* _DOCUMENT TEXT_
Employees and job applicants are protected from bias
State laws prohibit discrimination in the workplace
The Department of Fair Employment and Housing (DFEH) is responsible for enforcing state laws that make it illegal to discriminate against a job applicant or employee because of the categories listed in the box “Who is Protected?”
- The Fair Employment and Housing Act (FEHA) applies to public and private employers, labor organizations and employment agencies.
- It is illegal for employers of five or more employees to discriminate against job applicants and employees because of a protected category, or retaliate against them because they have asserted their rights under the law.
The FEHA prohibits harassment based on a protected category against an employee, an applicant, an unpaid intern or volunteer, or a contractor. Harassment is prohibited in all workplaces, even those with fewer than five employees.
- The California Family Rights Act (CFRA) requires employers of 50 or more employees to provide job-protected leave for the birth of a child, for placement of a child in the employee’s family for adoption or foster care, for the serious health condition of the employee’s child, parent, or spouse, and for the employee’s own serious health condition.
- Employers of five or more employees must provide up to four months disability leave for an employee who is disabled due to pregnancy, childbirth, or a related medical condition.
- Employers of 50 or more employees are required to provide sexual harassment training to supervisory employees, and DFEH accepts complaints when a person believes that an employer has not complied with these training and education requirements.

* _ACTIVITY_
Continue the text on California's workplace anti-discrimination laws from where it stops.

* _STUDY MATERIAL_
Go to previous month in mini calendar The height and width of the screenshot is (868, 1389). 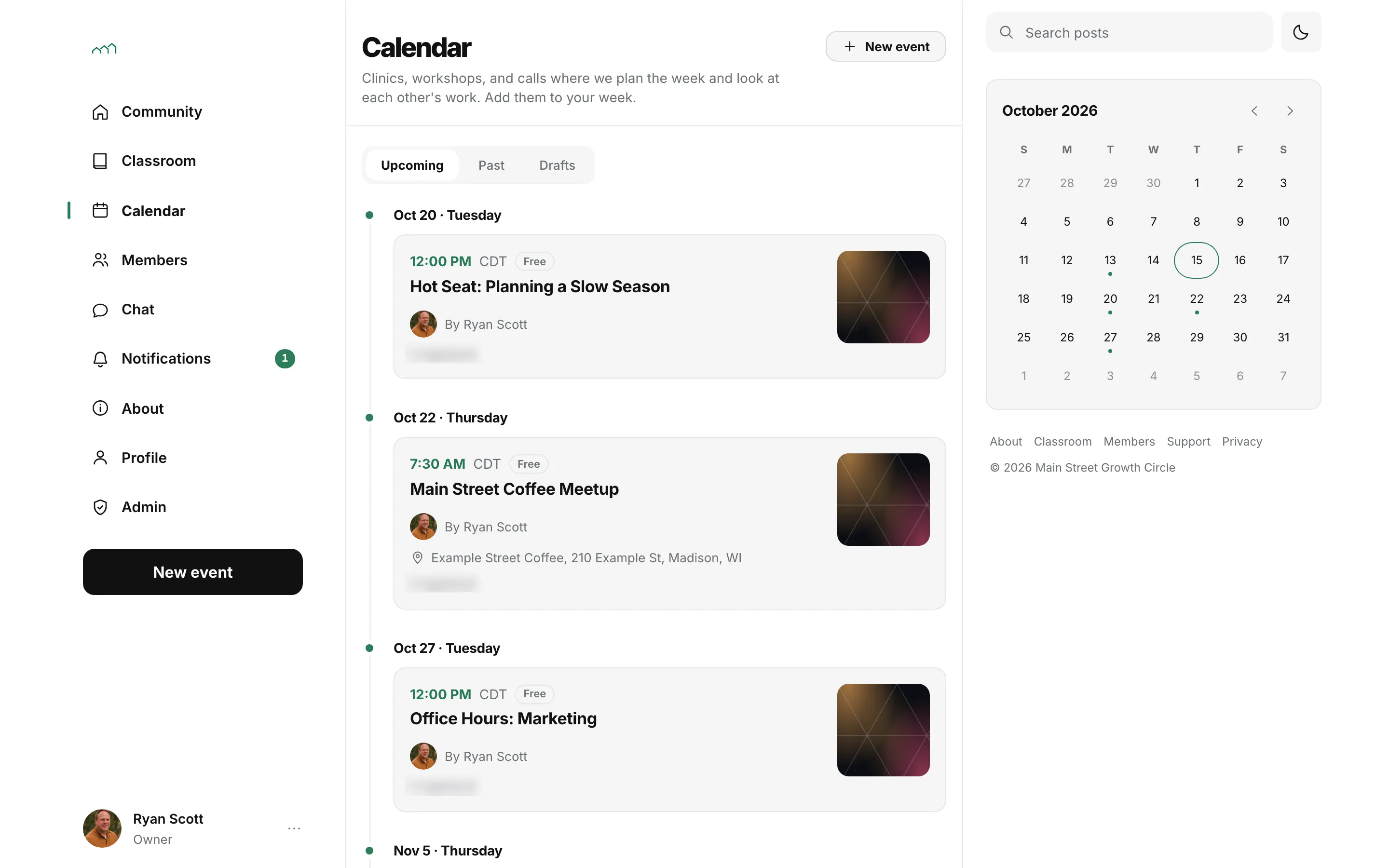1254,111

...

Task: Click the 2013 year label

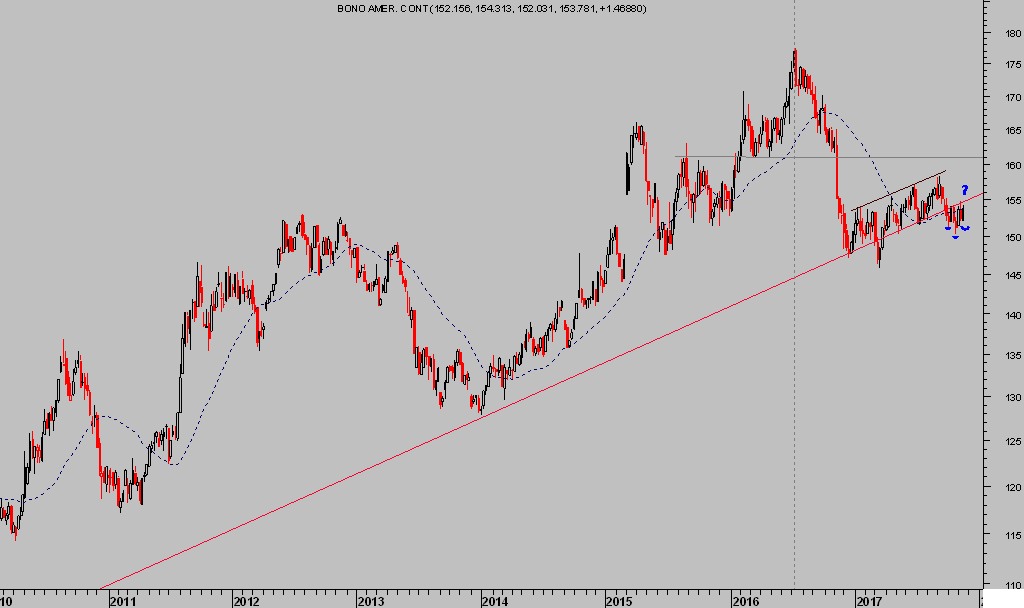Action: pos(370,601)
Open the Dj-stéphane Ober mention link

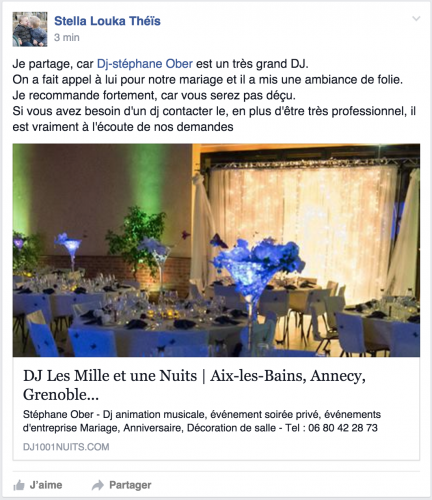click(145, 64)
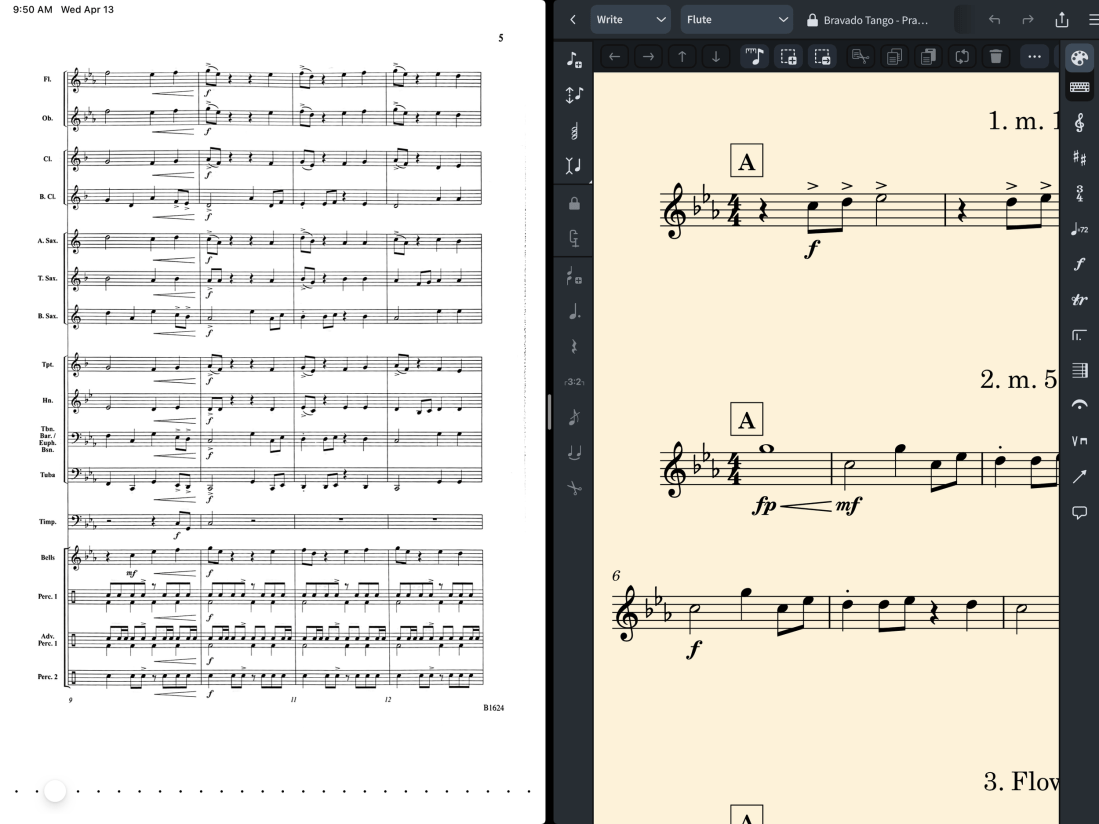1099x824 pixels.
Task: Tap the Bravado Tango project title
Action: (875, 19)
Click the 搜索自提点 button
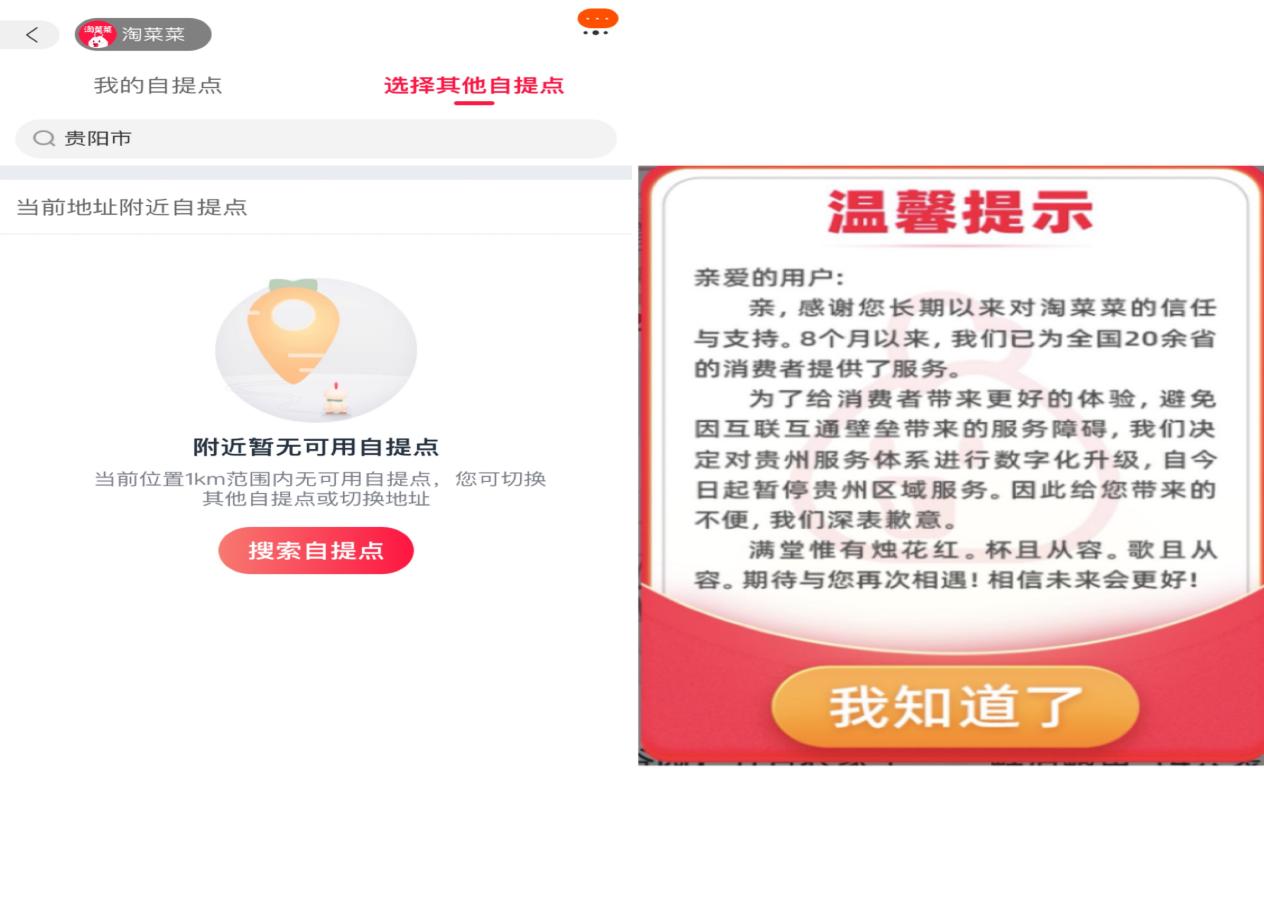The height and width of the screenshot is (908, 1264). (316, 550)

* _RESPONSE_
These state laws barring discrimination apply to all business practices, including the following:
- Applications, screening, and interviews
- Hiring, transferring, promoting, terminating, or separating employees
- Working conditions, including compensation
- Participation in a training or apprenticeship program, employee organization or union
Filing a complaint
If you feel you have been discriminated against by your employer or a prospective employer, you can file a discrimination complaint with the DFEH. The complaint process starts with filling out and filing a form titled “pre-complaint inquiry.” In general, you must submit this form within one year of the last incident of discrimination, harassment, or retaliation.
That sets in motion a series of legally required steps that DFEH must carefully follow. It’s important to know that DFEH doesn’t take sides when a complaint is first filed. We investigate the facts and encourage parties to resolve the dispute in appropriate cases. DFEH considers taking legal action if evidence supports a finding of discrimination and the dispute is not resolved.
Filing your own lawsuit in court
You may file your own lawsuit for employment discrimination in court rather than using the DFEH investigation process. This is advisable only if you have an attorney.
You are first required to file a complaint to obtain an immediate right to sue notice.
Note that if you receive a right-to-sue notice, your complaint will not be investigated by DFEH even if you later decide not to file a lawsuit.
Respond to a complaint
If you are an employer and are served with a complaint, you must provide a response within 30 days unless granted an extension. DFEH may interview you and ask for additional records or documents.
It is important to know that DFEH doesn’t take sides when a complaint is first filed. DFEH screens all initial claims and rejects those that do not allege violations of the laws we enforce.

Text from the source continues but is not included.